As with all things, it began with starting the van, much to the obvious delight of the neighbors, at 9 am on a Sunday morning. We needed to get it clean before our army of Jabberwocky enthusiasts arrived to give the Beast its true colour. After trundling to the local pressure-washer and back the Beast was arranged in a nest of tarpaulins to steam in the sunshine while we gathered our tools, our thoughts and our beer.
I had imagined the sanding would take longest, but having armed the lucky few who got there early with paper the job was done in less than two hours. This meant we had time for a thoughtful lunch and some refreshment, while the conversation drifted around photo editing (as often exhibited on this blog), and I recieved much expert advice on how I could create a realistic green effect, using various picture tools, on a yellow van. At the time, full of lunch and largely ready for a siesta, these seemed like reasonable concerns, and it took quite some time to work out why we needn’t have had the entire debate.
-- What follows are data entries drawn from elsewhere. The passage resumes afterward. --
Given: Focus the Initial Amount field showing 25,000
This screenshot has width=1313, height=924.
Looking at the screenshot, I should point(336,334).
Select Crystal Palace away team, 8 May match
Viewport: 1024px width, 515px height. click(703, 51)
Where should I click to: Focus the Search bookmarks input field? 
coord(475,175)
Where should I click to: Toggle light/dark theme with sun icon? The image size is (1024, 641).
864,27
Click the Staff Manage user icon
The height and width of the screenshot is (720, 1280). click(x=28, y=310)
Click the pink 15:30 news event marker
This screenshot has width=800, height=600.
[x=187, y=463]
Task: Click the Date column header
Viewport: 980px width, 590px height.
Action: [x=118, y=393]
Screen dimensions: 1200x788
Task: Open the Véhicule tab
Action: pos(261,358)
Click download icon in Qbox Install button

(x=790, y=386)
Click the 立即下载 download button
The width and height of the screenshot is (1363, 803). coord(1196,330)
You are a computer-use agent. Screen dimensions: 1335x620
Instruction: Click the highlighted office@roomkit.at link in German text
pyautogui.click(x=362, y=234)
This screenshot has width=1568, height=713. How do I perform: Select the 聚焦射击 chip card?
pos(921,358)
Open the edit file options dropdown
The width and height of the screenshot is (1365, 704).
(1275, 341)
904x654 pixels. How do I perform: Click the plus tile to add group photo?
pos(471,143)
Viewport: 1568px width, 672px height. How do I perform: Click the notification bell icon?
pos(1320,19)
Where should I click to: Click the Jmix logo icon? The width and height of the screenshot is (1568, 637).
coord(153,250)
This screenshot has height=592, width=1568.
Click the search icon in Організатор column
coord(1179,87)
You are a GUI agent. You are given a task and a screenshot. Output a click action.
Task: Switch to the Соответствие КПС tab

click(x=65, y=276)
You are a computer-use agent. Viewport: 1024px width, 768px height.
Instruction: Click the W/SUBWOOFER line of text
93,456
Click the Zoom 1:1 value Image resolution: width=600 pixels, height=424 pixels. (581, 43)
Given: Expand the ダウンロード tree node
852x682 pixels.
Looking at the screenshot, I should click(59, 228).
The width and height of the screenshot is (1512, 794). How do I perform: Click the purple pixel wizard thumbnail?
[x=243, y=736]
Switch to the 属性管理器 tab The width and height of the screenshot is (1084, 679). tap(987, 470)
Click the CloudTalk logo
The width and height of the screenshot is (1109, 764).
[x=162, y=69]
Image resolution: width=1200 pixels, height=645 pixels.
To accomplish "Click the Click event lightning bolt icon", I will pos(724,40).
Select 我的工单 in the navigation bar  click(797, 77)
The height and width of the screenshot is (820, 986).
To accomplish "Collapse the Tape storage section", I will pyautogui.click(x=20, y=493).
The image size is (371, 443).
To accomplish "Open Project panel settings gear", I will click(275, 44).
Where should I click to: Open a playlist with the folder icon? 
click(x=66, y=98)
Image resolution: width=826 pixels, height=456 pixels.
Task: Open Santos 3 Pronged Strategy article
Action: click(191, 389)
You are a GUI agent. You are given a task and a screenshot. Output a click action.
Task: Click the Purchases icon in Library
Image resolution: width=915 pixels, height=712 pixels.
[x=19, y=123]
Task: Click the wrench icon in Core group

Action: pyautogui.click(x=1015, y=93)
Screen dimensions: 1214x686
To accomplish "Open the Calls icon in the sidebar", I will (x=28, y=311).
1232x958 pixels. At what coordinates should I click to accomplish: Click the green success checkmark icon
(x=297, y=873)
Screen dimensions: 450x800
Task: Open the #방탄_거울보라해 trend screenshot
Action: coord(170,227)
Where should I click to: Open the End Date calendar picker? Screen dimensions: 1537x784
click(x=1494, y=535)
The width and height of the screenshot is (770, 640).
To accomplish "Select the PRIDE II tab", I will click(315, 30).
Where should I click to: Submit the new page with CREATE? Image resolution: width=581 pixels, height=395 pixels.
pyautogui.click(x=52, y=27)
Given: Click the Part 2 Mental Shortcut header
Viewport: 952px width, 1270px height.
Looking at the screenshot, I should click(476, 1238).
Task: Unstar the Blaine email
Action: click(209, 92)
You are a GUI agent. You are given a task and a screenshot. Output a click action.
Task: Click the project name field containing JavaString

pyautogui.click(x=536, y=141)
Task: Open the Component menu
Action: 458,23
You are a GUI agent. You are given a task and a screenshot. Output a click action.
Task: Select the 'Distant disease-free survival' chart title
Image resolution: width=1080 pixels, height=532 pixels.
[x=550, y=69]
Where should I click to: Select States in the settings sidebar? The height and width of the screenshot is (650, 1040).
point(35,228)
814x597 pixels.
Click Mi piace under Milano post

Lunch over we seized the afternoon, took up paint brushes, and gave the Beast deep brunswick green. The paint was an enamel designed for coaches, with the secondary function of getting everywhere. The gloopy green goodness gradually spread as we laboured through the afternoon, and by tea time the Jabberwocky was finished. I’m fairly convinced that the Beast is now probably bullet proof, weather-proof and able to camoflage itself in a row of 1980s german police vans (accoring to several German friends), and I think that it looks just right. To prove it here is a picture of the Beast as it is today, real-life-photo-shopped to perfection in its magnificent new coat.
Thank you to the 16 adults, one toddler and a dog who made it happen. One day we will look back on this day as a moment in history. Or just a really nice sunny day one Spring Sunday – I think both work.